# TO DO
Output exactly, with nothing added, the entries from the first line through the line with "This screenshot has height=676, width=555.".

[Stored data]
=====
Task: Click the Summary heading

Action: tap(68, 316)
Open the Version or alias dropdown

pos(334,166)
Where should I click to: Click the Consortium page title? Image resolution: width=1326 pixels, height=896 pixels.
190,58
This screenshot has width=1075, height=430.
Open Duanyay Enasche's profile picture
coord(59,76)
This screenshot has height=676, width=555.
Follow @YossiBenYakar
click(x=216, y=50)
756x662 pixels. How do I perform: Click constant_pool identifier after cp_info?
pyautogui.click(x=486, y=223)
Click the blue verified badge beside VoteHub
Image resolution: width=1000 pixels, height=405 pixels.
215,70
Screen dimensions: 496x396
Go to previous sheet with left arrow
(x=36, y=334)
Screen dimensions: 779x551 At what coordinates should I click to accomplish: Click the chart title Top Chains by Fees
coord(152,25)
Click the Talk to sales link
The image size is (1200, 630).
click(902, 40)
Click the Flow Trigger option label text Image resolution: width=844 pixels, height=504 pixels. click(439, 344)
=====
# EXERCISE SOLUTION
Task: Click the Summary heading

Action: tap(68, 316)
Open the Version or alias dropdown

pos(334,166)
Where should I click to: Click the Consortium page title? Image resolution: width=1326 pixels, height=896 pixels.
190,58
This screenshot has width=1075, height=430.
Open Duanyay Enasche's profile picture
coord(59,76)
This screenshot has height=676, width=555.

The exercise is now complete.